Speaker
Description
To detect the cosmic neutrino flux at the highest energies, Askaryan radio detectors are being deployed in the polar regions. These detectors use the radio detection technique to cover multi-gigaton detection volumes to probe neutrino interactions in the polar ice. Cosmic ray showers can serve as essential calibration sources for in-ice Askrayan radio detectors. However, if not well understood, radio emissions from cosmic ray showers pose an essential background signal in the neutrino search. The neutrino signal is almost perfectly mimicked by cosmic-ray particle cascades moving from air to ice. We present a simulation framework to model the radio emissions from cosmic-ray showers by combining the in-air and in-ice radio emission frameworks to fully characterize the cosmic-ray radio signal as observed by the in-ice antennas.
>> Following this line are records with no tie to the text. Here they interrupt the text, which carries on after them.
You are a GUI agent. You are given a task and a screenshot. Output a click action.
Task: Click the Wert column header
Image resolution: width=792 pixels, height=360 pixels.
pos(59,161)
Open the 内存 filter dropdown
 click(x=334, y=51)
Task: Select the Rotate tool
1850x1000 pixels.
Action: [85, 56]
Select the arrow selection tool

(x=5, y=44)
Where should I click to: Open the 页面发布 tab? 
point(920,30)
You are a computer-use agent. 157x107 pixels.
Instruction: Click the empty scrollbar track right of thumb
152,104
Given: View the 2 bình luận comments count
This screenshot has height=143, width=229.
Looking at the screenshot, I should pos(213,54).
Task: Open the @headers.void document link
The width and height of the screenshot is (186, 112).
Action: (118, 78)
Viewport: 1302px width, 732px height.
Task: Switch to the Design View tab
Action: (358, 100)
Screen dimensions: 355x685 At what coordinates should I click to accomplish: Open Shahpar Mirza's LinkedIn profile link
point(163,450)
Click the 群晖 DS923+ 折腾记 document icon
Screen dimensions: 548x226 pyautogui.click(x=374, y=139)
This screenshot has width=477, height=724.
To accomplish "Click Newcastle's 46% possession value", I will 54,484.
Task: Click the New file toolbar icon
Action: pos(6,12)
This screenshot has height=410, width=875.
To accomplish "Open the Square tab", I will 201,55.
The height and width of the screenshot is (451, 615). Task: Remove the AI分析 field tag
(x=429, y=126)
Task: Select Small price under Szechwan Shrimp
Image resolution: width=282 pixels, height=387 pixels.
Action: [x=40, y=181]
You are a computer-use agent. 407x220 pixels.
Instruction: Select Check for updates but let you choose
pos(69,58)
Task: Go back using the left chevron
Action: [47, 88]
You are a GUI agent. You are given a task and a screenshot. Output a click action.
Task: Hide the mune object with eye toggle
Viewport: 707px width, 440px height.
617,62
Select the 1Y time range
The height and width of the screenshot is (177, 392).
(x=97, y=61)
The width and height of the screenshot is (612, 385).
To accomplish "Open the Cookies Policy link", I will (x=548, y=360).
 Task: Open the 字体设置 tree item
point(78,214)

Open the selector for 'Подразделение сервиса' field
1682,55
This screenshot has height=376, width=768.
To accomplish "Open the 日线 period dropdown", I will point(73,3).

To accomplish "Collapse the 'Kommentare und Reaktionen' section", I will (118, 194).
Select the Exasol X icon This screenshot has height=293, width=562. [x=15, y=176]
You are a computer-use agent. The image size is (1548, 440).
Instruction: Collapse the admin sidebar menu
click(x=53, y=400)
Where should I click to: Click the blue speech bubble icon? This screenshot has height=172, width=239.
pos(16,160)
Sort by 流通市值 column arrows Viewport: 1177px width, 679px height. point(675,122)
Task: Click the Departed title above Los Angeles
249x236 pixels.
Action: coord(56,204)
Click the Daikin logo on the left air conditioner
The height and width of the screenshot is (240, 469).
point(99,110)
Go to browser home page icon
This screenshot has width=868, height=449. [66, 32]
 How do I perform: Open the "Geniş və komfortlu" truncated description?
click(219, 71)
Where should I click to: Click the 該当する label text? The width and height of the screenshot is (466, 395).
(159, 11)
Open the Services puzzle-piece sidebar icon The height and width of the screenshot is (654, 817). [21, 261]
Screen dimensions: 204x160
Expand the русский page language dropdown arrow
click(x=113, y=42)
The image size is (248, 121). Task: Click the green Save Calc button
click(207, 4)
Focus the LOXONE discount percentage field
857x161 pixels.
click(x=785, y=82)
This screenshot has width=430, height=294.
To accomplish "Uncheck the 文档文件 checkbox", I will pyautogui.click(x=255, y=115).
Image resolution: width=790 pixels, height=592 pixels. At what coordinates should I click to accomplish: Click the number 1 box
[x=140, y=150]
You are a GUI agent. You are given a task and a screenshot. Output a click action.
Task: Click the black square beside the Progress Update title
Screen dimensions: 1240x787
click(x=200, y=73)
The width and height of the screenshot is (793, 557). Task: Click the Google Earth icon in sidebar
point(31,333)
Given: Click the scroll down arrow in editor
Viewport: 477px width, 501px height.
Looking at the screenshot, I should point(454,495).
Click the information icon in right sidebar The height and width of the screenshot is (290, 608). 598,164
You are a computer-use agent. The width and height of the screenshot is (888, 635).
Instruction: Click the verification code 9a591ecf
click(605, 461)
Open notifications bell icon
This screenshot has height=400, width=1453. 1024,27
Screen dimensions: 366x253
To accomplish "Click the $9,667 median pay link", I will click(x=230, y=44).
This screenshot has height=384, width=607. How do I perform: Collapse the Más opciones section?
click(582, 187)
The framework involves a CoREAS-based code to simulate in-air radio emissions and a GEANT4-based code for in-ice radio emissions from cosmic-ray showers as seen by an in-ice antenna. The cosmic-ray shower particles that reach the ice surface at the end of the CORSIKA 7 simulation are injected into the GEANT4-based shower simulation code that takes the cosmic-ray shower particles and propagates them further into the ice sheet. The CoREAS-based and the GEANT4-based codes have been adapted to account for curved ray paths caused by the exponential refractive index profiles of air and ice. We will also discuss possible ways to port this framework into CORSIKA 8.